*REQUIRED ACTION:* The lines to be extracted begin at the line containing "1079x759 pixels. At" and end at the last line of the data below; copy them exactly and leave out the pictures.

#### MATERIAL SHOWN ####

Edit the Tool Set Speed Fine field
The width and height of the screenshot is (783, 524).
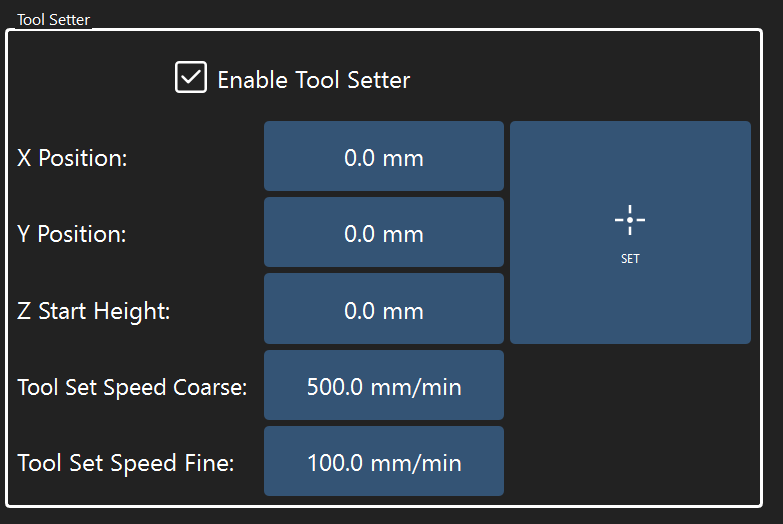(x=384, y=462)
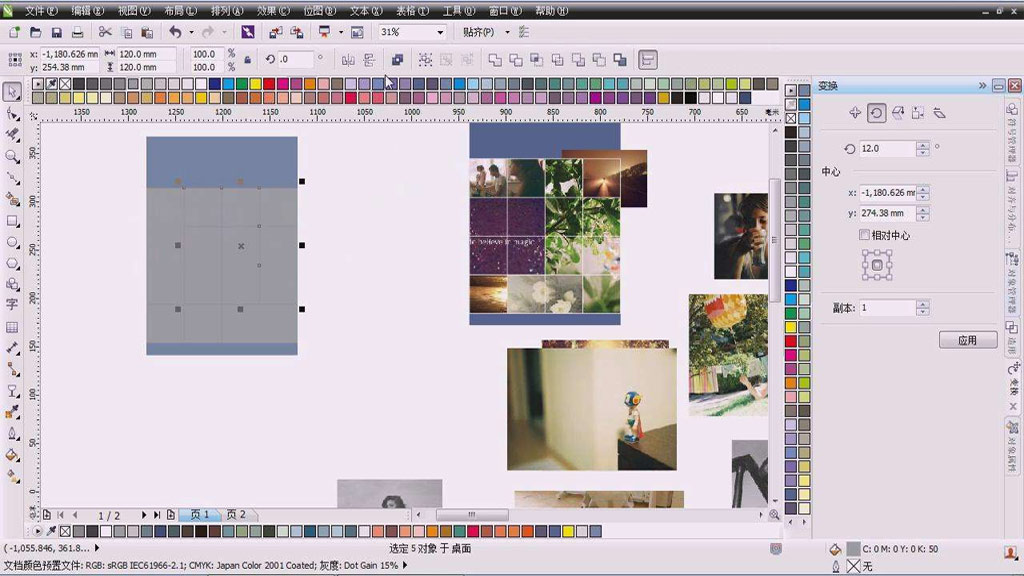The image size is (1024, 576).
Task: Click the 应用 apply button
Action: [967, 340]
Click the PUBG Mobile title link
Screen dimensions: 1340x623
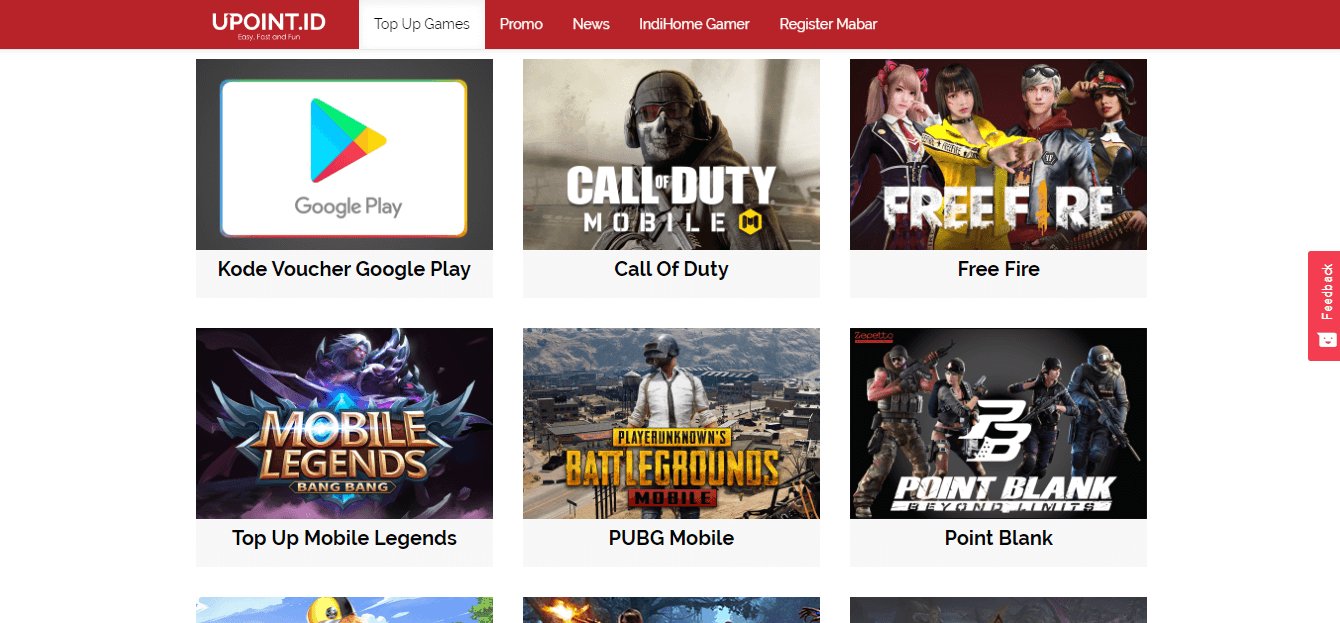671,538
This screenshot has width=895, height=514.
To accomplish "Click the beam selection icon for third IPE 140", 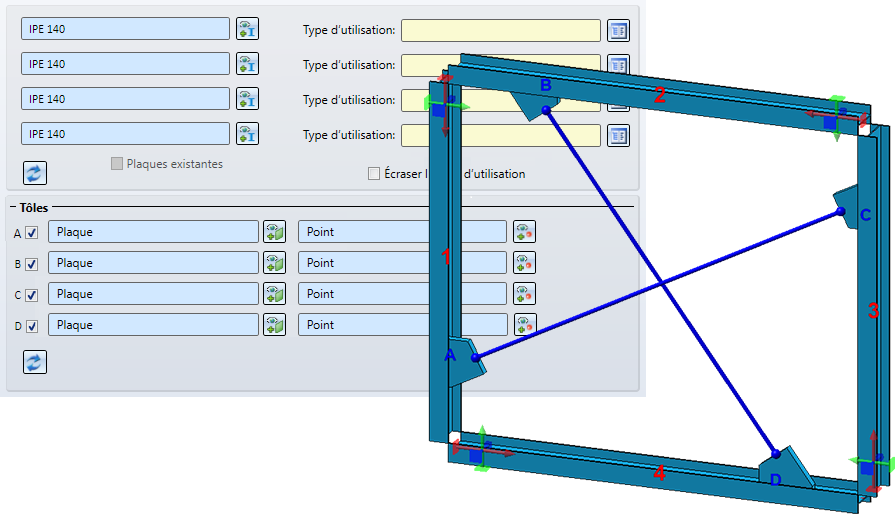I will point(247,99).
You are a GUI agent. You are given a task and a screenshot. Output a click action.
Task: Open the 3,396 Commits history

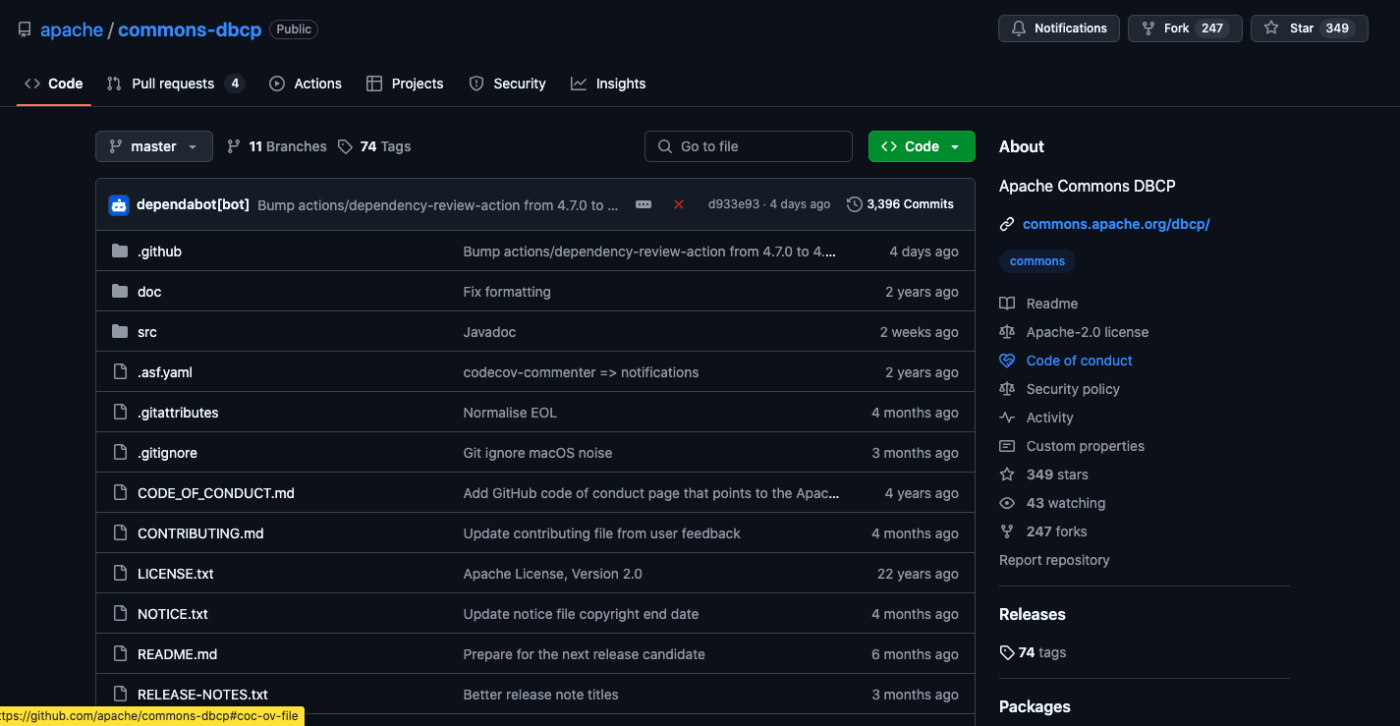[x=900, y=204]
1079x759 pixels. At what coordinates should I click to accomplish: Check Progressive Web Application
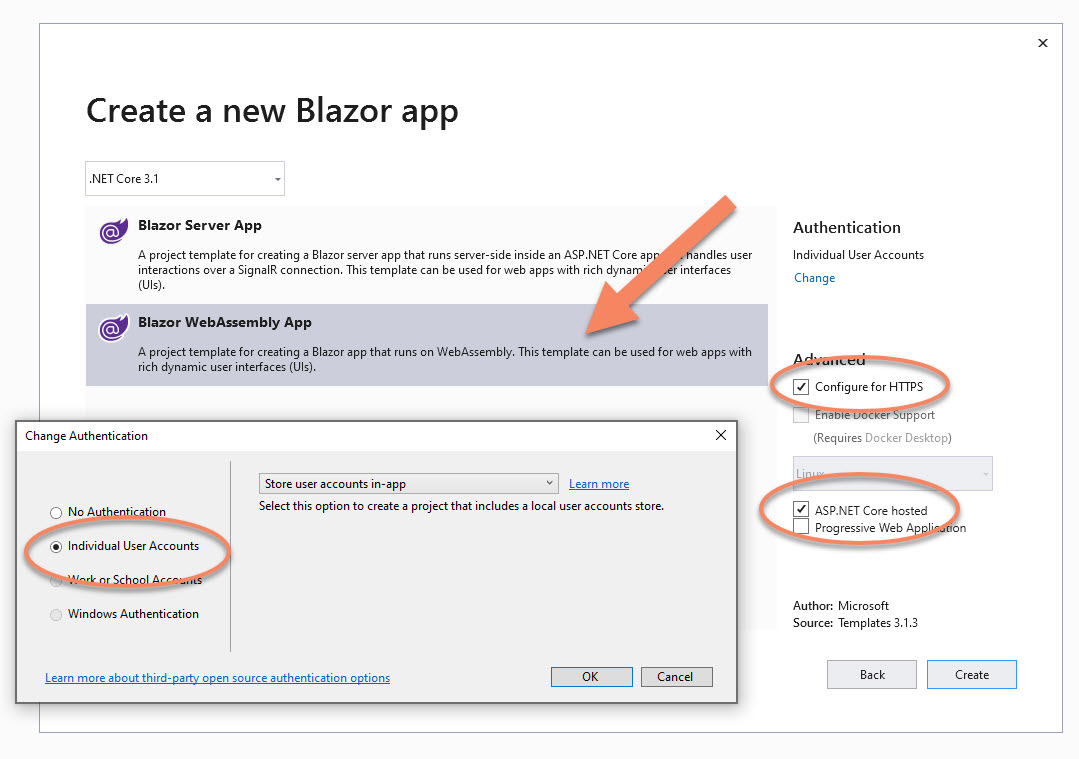click(x=801, y=527)
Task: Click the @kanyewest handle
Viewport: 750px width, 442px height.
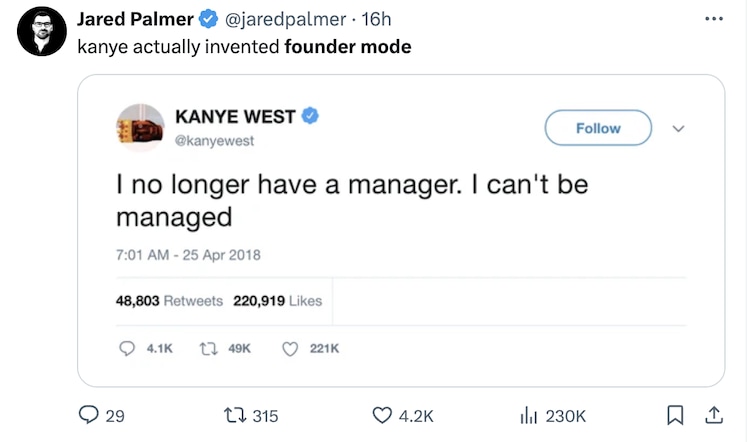Action: [x=215, y=141]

####

*ANSWER AREA:*
1079x759 pixels. At what coordinates should I click to accomplish: Check Progressive Web Application
click(x=801, y=527)
Task: Click the @kanyewest handle
Viewport: 750px width, 442px height.
Action: [x=215, y=141]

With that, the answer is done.